▶ **PROBLEM DESCRIPTION**:
What lines in the entries below contain the word "will"? Copy all of them.

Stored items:
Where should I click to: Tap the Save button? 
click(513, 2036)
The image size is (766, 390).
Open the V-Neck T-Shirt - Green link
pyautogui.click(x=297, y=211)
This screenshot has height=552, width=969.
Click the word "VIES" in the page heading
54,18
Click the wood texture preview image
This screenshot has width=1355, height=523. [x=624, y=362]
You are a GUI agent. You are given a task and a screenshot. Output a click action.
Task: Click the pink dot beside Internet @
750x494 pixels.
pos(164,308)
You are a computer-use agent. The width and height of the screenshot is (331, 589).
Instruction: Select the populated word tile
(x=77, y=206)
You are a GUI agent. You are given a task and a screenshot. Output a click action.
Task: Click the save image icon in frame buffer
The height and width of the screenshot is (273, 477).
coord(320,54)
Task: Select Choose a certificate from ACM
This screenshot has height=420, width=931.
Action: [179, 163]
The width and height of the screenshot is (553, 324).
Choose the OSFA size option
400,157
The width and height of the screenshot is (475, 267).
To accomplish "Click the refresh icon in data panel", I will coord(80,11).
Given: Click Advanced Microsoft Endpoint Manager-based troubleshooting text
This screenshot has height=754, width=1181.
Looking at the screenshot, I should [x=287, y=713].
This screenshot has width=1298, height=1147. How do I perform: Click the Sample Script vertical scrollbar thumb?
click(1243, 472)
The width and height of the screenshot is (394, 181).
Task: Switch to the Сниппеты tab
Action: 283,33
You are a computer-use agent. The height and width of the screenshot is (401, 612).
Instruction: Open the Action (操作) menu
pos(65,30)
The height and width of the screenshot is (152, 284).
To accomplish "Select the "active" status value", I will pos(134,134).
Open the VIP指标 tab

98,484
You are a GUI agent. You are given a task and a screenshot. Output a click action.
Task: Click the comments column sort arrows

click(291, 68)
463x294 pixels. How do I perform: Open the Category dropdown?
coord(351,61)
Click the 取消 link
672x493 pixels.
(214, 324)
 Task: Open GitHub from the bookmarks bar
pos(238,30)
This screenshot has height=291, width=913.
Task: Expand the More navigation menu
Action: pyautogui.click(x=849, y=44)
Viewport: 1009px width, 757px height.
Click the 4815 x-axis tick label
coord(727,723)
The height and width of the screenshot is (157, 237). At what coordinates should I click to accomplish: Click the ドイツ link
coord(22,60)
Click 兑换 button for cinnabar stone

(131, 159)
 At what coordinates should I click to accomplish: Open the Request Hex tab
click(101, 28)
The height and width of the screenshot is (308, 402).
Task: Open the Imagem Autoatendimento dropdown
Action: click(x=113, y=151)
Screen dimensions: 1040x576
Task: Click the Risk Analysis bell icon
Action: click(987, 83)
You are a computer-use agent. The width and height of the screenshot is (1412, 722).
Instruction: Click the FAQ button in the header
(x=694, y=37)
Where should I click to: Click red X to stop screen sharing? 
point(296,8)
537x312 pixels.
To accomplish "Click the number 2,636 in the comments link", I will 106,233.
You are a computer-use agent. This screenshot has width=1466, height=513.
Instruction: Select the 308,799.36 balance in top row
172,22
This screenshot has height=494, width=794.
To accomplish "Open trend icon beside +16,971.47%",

▶ **RESPONSE AREA**:
To accomplish "Click the refresh icon in data panel", I will coord(80,11).
To accomplish "Select the "active" status value", I will pos(134,134).
To accomplish "Click the number 2,636 in the comments link", I will 106,233.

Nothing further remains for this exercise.